This is probably one of the most important editorials you'll read in 2015, and I mean it with every sense of earnestness. But first, let us set the facts and numbers, which you won't find as direct and complete elsewhere. Europe imports around 36% of its natural gas from Russia, which in turn exports 60% of it through Ukraine. The other 40%, Russia exports through Belarus, Latvia and Finland. When Russia supported the separatists in Ukraine, the US and Europe responded with some tough sanctions against the Russians. This week, Russian president Vladimir Putin ordered that Russian gas to Ukraine be stopped, accusing the latter of stealing it. The end result is that Europe just lost 22% of its total natural gas supply overnight. Now the details.
Obviously, Putin has launched his own revenge agenda, and as usual he's playing it smartly by the book. He didn't cut Russian gas passing through any other country, or otherwise, he would be officially declaring World War 3, and he's too smart to do that. Instead, he picked the same country, which the Americans and the Europeans are claiming to defend, i.e. the cause of the problem, and which happens to handle the majority of Russian gas exports. Instead, Putin is offering the West Russian gas through Turkey, and with infrastructure not ready yet, the Europeans have to wait; let alone the infrastructure between Turkey and the rest of Europe. Do I hear anyone calling for Turkey's inclusion to the EU? Well, let's first take Erdoğan's opinion on this.
And if you think this is all what's Putin been preparing for the West, you'd be terribly wrong. The Russian president, this week, also ordered the liquidation of Russia's dollar dominated assets fund. He is now selling nearly 100 billion U.S. Dollar worth of Western assets, and what is he doing with the cash? Aha, he is first rescuing his ailing Russian Ruble, and second, he's buying dirt cheap Russian energy stocks from their Western shareholders! The Russian stock market, which lost 35% of its value in December 2014, tempted the Russian president to bring those energy shares back home at less than half the price they were originally sold for. Smart enough? Read on, it's not over yet!

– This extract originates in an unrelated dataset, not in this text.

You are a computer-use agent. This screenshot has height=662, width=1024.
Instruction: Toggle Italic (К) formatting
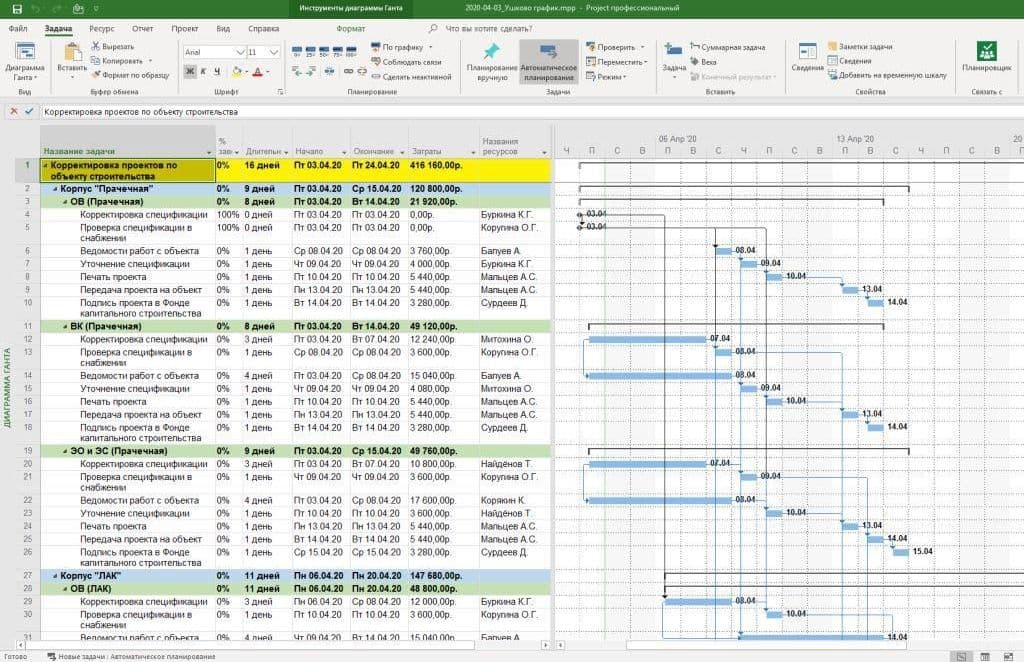click(x=203, y=72)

Russia has been accumulating physical gold since 2005. Oh wait, this is when Putin served his first presidential era! Indeed, and now during his second presidency, he has tripled his country's gold reserves, so what's the trick? Simple, the Russian leader is moving closer to back his Ruble with physical gold. He first hiked the key interest rate from 10% to 17%, then he gave state-owned companies until March 2015 to bring down their foreign exchange balances to their October 2014 levels. This last move translates into tens of billions of U.S. Dollars being sold for Rubles in the coming few weeks. And eventually, he looks set to back the Russian currency with gold.
And as if natural gas and gold were not enough of a revenge, Putin added oil to his arsenal. This oil price war started with both the Americans and the Saudis triggering it in defense of the U.S. currency and in an attempt to bring Russia - the world's second largest oil exporter - to its knees. So how exactly did president Putin respond to this? He is selling Russian oil for physical gold! In other words, he is pulling Russia out of the Petrodollar market, and hence exposing the U.S. currency to a disastrous outcome. Consequently, what started as an attempt to bring Russia to its knees, could very possibly end with the U.S., Europe and the rest of the world except China on their knees instead.
The best thing I read on Vladimir Putin, which actually led me to burst into laughter was what Russian lawyer Dmitry Kalinichenko wrote few days ago, when he described the case as follows: "Very few people understand what Putin is doing at the moment. And almost no one understands what he will do in the future". I definitely agree! So what should you be doing as this geopolitical financial war escalates? One thing! Buy silver and gold!